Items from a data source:
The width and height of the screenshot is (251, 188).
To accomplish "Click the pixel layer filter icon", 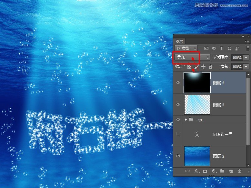I will tap(206, 48).
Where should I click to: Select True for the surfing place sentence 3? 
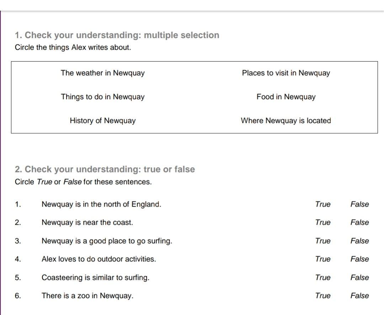point(322,241)
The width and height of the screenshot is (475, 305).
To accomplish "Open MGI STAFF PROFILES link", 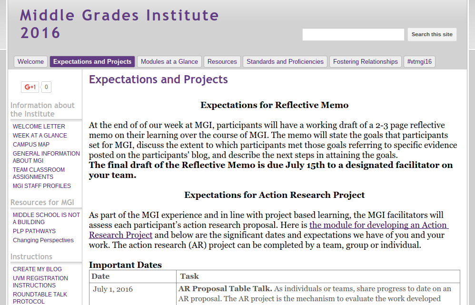I will (x=42, y=186).
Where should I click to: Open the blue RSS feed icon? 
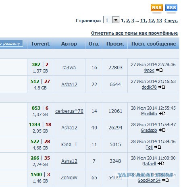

== Task directions ==
From the entries above, copy each line that holds "width".

== Your response ==
The width and height of the screenshot is (251, 188).
The width and height of the screenshot is (475, 305).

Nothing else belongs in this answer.